El espíritu de servicio es expresión del amor fraterno, y este «solo puede ser gratuito, nunca puede ser un pago por lo que otro realice ni un anticipo por lo que esperamos que haga»[4]. Por supuesto, un servicio profesional requiere su justa retribución. Al mismo tiempo, cuando una actitud de servicio es fruto del amor a la otra persona, va más allá de la lógica del dar-recibir y alcanza una nueva dimensión, que es más parecida a la de la gratuidad. Unos padres se desviven por su hijo sin esperar nada a cambio. Tampoco lo hacen como si fuera un deber, consecuencia de las obligaciones adquiridas. «Cuando hay amor –decía san Josemaría–, me atrevería a afirmar que no hace falta ni siquiera hacer propósitos. Mi madre nunca hizo propósitos de quererme, ¡y hay que ver qué detalles de cariño tenía conmigo!»[5]. Los padres, en esa actitud de constante servicio, experimentan una alegría profunda, propia de un corazón enamorado, que no se fija principalmente en la mayor o menor correspondencia del hijo o de la hija: al contemplar la belleza del hogar que están construyendo se quedan inmensamente pagados.


EN LA SEGUNDA lectura, san Pablo agradece a los Tesalonicenses el modo en que acogieron el anuncio del Evangelio: «No como palabra de hombre, sino, cual es en verdad, como palabra de Dios, que permanece operante en vosotros los creyentes» (Ts 2,13). La fe no se reduce a un conocimiento teórico, sino que «pemanece operante», es decir, se manifiesta en todas nuestras obras. Por eso san Josemaría decía que los primeros cristianos eran sembradores de paz y de alegría: sus hogares eran iguales a los otros de su tiempo, «pero animados de un espíritu nuevo, que contagiaba a quienes los conocían y los trataban»[6].


El prelado del Opus Dei señala que «una manifestación del espíritu de servicio, que de algún modo las incluye todas, es la de sembrar paz y alegría.

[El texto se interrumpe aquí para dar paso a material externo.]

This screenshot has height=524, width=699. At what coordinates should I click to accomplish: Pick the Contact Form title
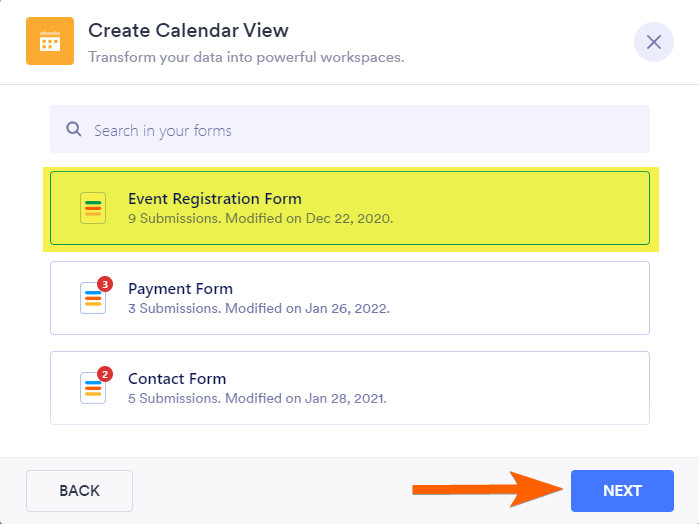pos(177,378)
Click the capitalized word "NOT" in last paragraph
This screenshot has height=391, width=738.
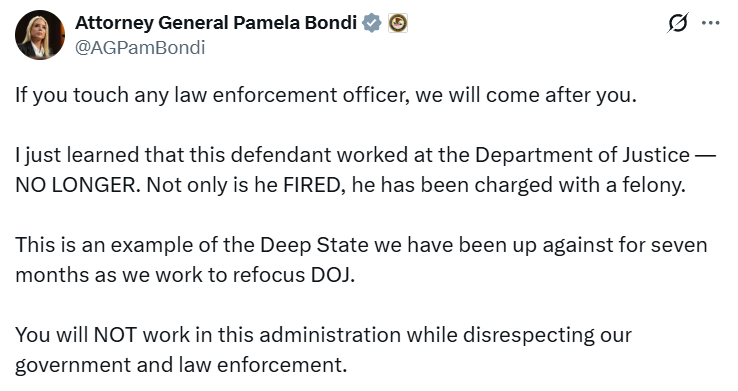point(115,335)
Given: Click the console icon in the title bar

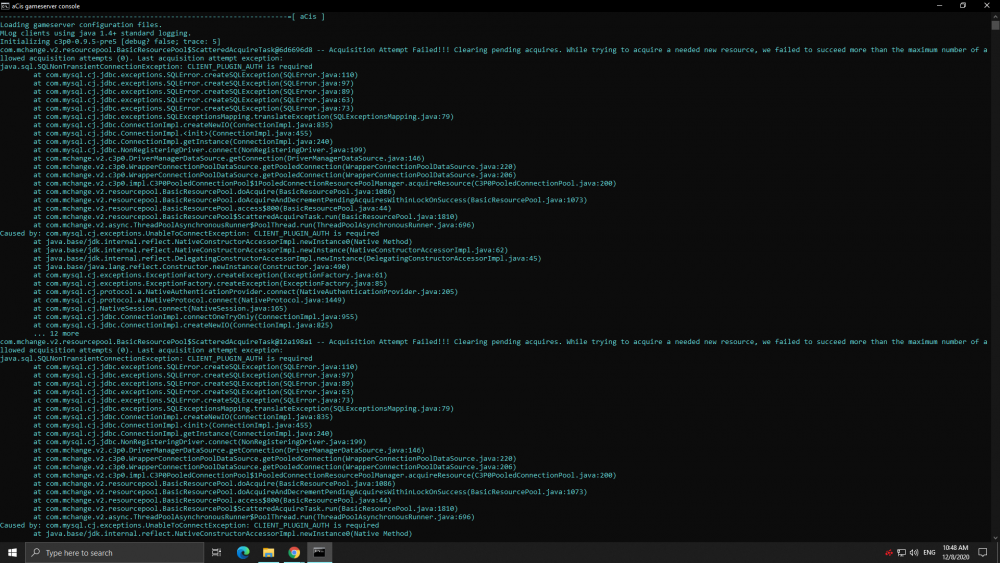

Como esta paz y esta alegría solo podemos darlas si las tenemos, y ambas son un don de Dios, la mejor manera de crecer en ellas es cuidar con delicadeza nuestros momentos de intimidad con Dios: los sacramentos y la oración personal»[7]. La alegría no depende exclusivamente de que las circunstancias externas sean favorables, sino de nuestra relación con el Señor. «Como cualquier otra persona, el hombre y la mujer de fe experimentan el cansancio y la enfermedad, la dificultad y la zozobra, la duda y la contradicción. Pero, en todas estas situaciones, se saben hijos muy queridos de Dios, son conscientes de que pueden apoyarse en él y, con su ayuda, recuperar la alegría, si llegan a perderla»[8].

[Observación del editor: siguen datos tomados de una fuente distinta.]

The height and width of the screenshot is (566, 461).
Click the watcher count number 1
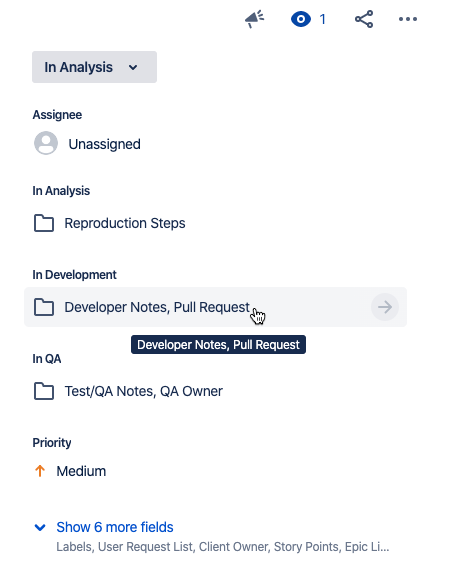click(x=322, y=19)
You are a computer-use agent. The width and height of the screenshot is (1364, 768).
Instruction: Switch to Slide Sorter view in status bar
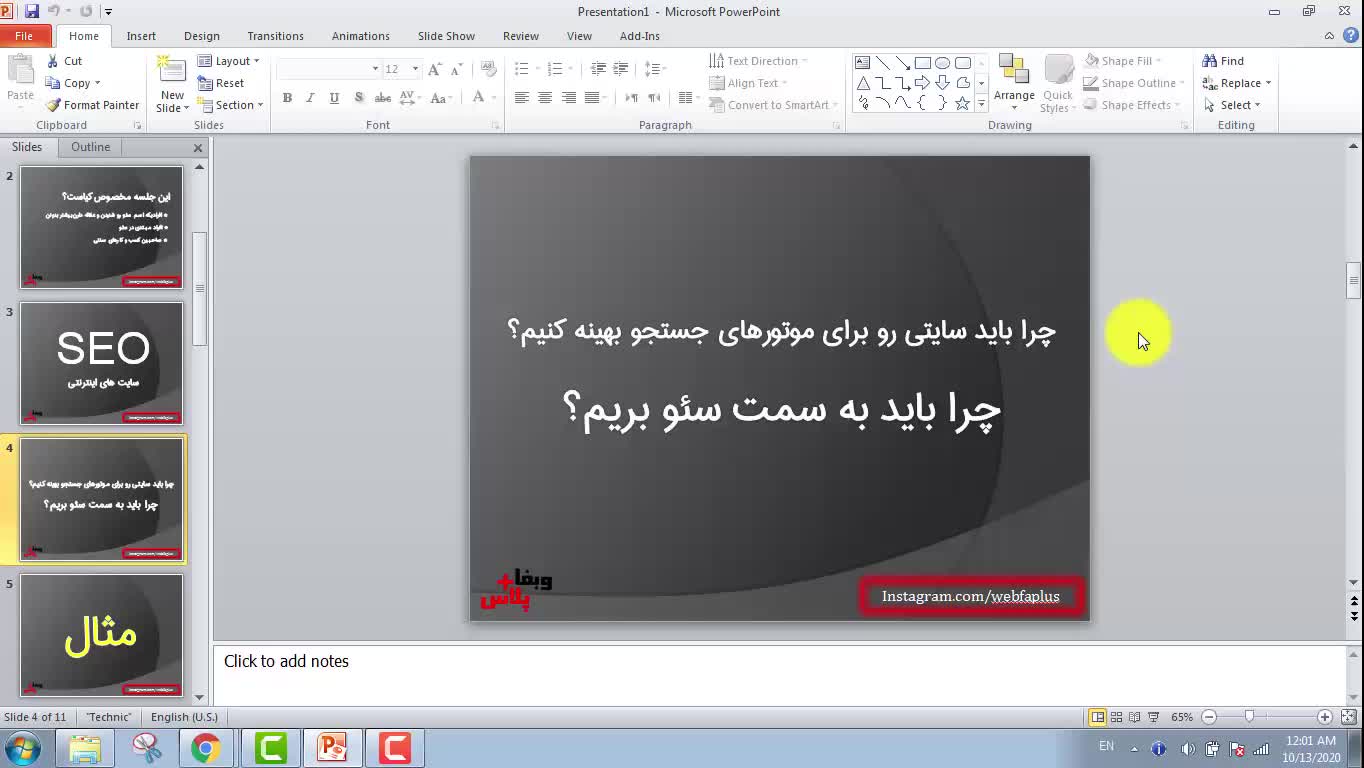(x=1116, y=717)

La vida de los apóstoles y de los primeros cristianos no estuvo exenta de dificultades. Los tres días después de la muerte del Señor llenaría de desesperanza sus corazones. Quizá también las persecuciones a la hora de anunciar el Evangelio provocarían cierto miedo e inseguridad. Podemos imaginar que en esos momentos más oscuros la Virgen María sembraría paz y alegría en el alma de cada uno. Ella sabía que su Hijo habría vencido a la muerte, y que estaría con cada uno de nosotros hasta el fin del mundo.

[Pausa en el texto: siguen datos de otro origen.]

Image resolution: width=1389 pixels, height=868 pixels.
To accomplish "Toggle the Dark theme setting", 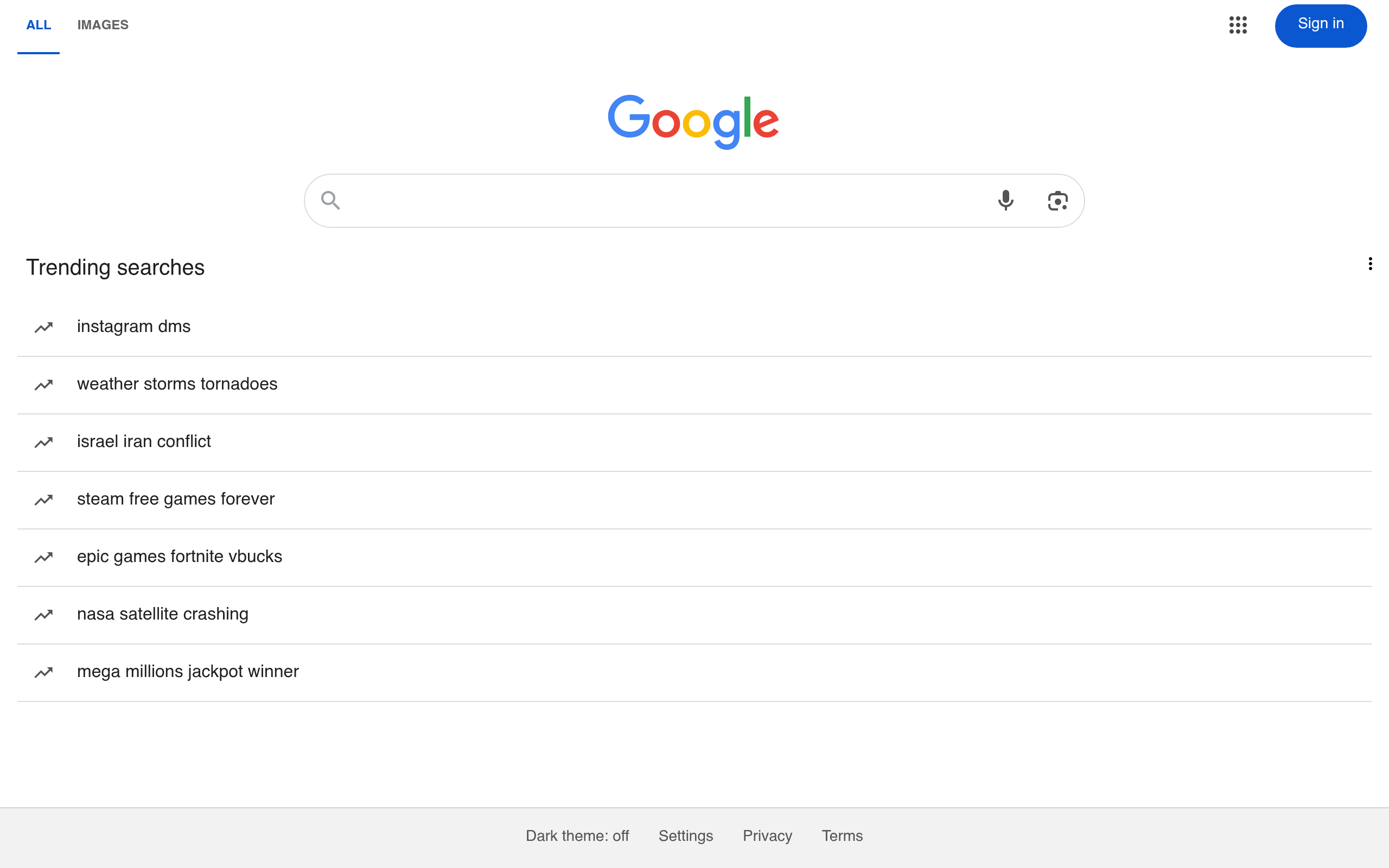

[1]Benedicto XVI, Homilía, 24-IV-2005.


[2] Mons. Fernando Ocáriz, Carta pastoral, 16-II-2023, n. 9.


[3] San Josemaría, Conversaciones, n. 109.


[4] Francisco, Laudato Si’, n. 228.


[5] San Josemaría, notas de una reunión familiar, citado en S. Bernal, Monseñor Josemaría Escrivá de Balaguer. Apuntes sobre la vida del Fundador del Opus Dei; Rialp, Madrid 1980, 6ª ed., p. 37.


[6] San Josemaría, Es Cristo que pasa, n. 30.


[7] Mons. Fernando Ocariz, Carta pastoral, 16-II-2023, n. 11.


[8] Mons. Javier Echevarría, “Una siembra de paz y de alegría”, La Tercera, 15-X-2008.